After suffering through several years of severe drought, California experienced record rainfall in late-2016 and early-2017, sufficient to fill previously depleted reservoirs. Simultaneously, the state brought on an additional 5.3 GW of solar capacity in 2016, bringing the total to 10.3 GW to go along with 5.7 GW of wind capacity.
As a result, renewable energy (RE) generation in California has surged through Q1 2017. The output has been so high that mid-day wholesale power prices have dipped into negative territory several times. Furthermore, CAISO reports record high levels of RE curtailment (i.e., forcing available generation offline). More than 60 GWh of available generation was curtailed in February and 80 GWh in March, more than double the curtailment last spring. Curtailments are likely to increase even further in April, though data is not yet available.
Curtailment of RE is not a wholly new phenomenon. In Texas, wind generation has been curtailed, to varying degrees, since the mid-2000’s, reaching a peak of 17% in 2009. More recently, rapidly rising wind generation in SPP and MISO has caused modest curtailment in those regions, as well.
However, the ongoing California experience is of a different sort, as it has been utility scale solar that is most commonly curtailed. Furthermore, while wind curtailments are most common during periods of high wind and very low demand (i.e., 2-4AM), solar curtailment in California is occurring in mid-day, when total demand is quite robust.
On an absolute level, only a small fraction of total solar generation is being curtailed—in March, curtailments represented less than 3% of total solar generation.
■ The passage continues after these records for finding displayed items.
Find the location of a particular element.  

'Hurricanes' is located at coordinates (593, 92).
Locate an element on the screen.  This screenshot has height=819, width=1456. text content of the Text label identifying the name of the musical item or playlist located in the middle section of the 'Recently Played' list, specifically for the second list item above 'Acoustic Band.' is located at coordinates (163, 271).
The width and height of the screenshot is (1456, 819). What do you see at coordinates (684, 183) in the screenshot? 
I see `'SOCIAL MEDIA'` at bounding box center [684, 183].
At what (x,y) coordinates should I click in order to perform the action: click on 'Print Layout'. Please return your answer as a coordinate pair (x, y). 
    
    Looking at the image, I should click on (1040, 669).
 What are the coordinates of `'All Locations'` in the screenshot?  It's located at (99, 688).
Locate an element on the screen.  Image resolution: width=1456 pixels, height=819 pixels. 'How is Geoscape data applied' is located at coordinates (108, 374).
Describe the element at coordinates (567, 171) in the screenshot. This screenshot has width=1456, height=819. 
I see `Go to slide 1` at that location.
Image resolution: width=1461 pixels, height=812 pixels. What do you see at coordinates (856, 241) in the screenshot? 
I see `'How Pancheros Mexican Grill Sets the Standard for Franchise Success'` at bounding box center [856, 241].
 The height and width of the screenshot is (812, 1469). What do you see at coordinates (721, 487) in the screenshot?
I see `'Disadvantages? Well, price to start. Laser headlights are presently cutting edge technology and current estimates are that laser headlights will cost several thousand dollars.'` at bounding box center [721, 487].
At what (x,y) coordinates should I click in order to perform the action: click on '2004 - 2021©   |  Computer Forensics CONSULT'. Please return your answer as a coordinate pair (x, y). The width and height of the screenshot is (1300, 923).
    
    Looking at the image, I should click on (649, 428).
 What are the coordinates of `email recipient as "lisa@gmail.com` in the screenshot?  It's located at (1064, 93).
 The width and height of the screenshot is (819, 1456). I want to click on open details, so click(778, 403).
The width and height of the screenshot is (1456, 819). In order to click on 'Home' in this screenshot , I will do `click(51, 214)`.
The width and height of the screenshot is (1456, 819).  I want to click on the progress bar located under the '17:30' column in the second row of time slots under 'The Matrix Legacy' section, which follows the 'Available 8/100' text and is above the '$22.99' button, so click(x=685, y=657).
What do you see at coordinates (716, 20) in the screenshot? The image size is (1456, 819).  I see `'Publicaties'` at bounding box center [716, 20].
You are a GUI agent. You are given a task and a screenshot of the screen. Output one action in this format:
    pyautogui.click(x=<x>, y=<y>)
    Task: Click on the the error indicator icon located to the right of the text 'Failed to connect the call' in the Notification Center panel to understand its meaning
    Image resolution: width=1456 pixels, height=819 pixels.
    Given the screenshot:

In addition, the issue is largely restricted to the shoulder seasons and will be less pronounced moving into summer, as high AC demand, falling hydro levels and reduced wind output will render negative mid-day power prices extremely unlikely.
Yet the outcome demonstrates the rapidity with which high RE states are encountering integration issues that until recently, appeared many years away. For a state like California, which has a 50% RE target set for 2030, the experience of early-2017 is but a glimpse of things to come, as the integration challenges, while solvable, will continue to mount.
Curtailment would appear to be an unfortunate outcome for any generator, but CAISO’s process ensures generators are compensated. As signs of oversupply appear, CAISO allows generators to make “decremental bids” in which they name the price it would take for them to reduce output (i.e., accept being curtailed). According to CAISO, this method is typically sufficient to rid the market of oversupply.
If oversupply remains an issue, CAISO will pursue “self-scheduled cuts” that specifically target areas of high congestion for curtailment. CAISO then has a final option of “exceptional dispatch” in which it orders a specific generator or group of generators to cut output. Curtailment of this sort is exceedingly rare, occurring only a few times per year.
Given the general effectiveness of the initial decremental bid process, it is clear why utility scale solar is the most common generation source that is curtailed. Nuclear is incapable of ramping on and off on short notice, and hydro is often running in spill mode in spring, meaning generation cannot be turned off.
Gas is more flexible, but costs are still relatively high and they often must run at minimum levels, especially if they are to meet the considerable and rapid ramp-up of demand in the evening, when solar generation stops. Even if possible from a technical standpoint, many of the large generators also have contractual obligations that reduce their flexibility in choosing whether to participate in the decremental bidding process that precedes curtailment.
Finally, wind is more likely than solar to keep operating in order to take advantage of the Production Tax Credit (PTC), which rewards actual output. Solar projects, in contrast, typically opt for the Investment Tax Credit (ITC), which is not dependent on generation.
The net outcome is that solar generators in California often offer the lowest decremental bids (typically less than $20/MWh) and are thus most often selected for curtailment.
As more solar comes online, curtailments are likely to increase. Solar capacity additions—driven by the state’s aggressive RPS objective—could even create a paradoxical spiral in which increased curtailment actually hinders compliance with the RPS.
Recognizing this, California is bolstering connections with the broader grid in the Western U.S., including a steady expansion of its Energy Imbalance Market. Already, many of the power exports to surrounding states occur during mid-day, when curtailment is most pronounced. California also has aggressive battery storage goals, which—in theory—will allow a portion of solar generation to be shifted beyond mid-day.
Yet challenges will persist. Solar costs continue to fall, meaning the high rate of solar installations is likely to continue. Distributed Generation (DG, or rooftop PV) is also growing rapidly in California and CAISO does not yet track generation from these sources, which adds a layer of unpredictability to its efforts. As a result, solar curtailment in CAISO through early 2017 is an early sign of things to come as California continues its aggressive decarbonization efforts.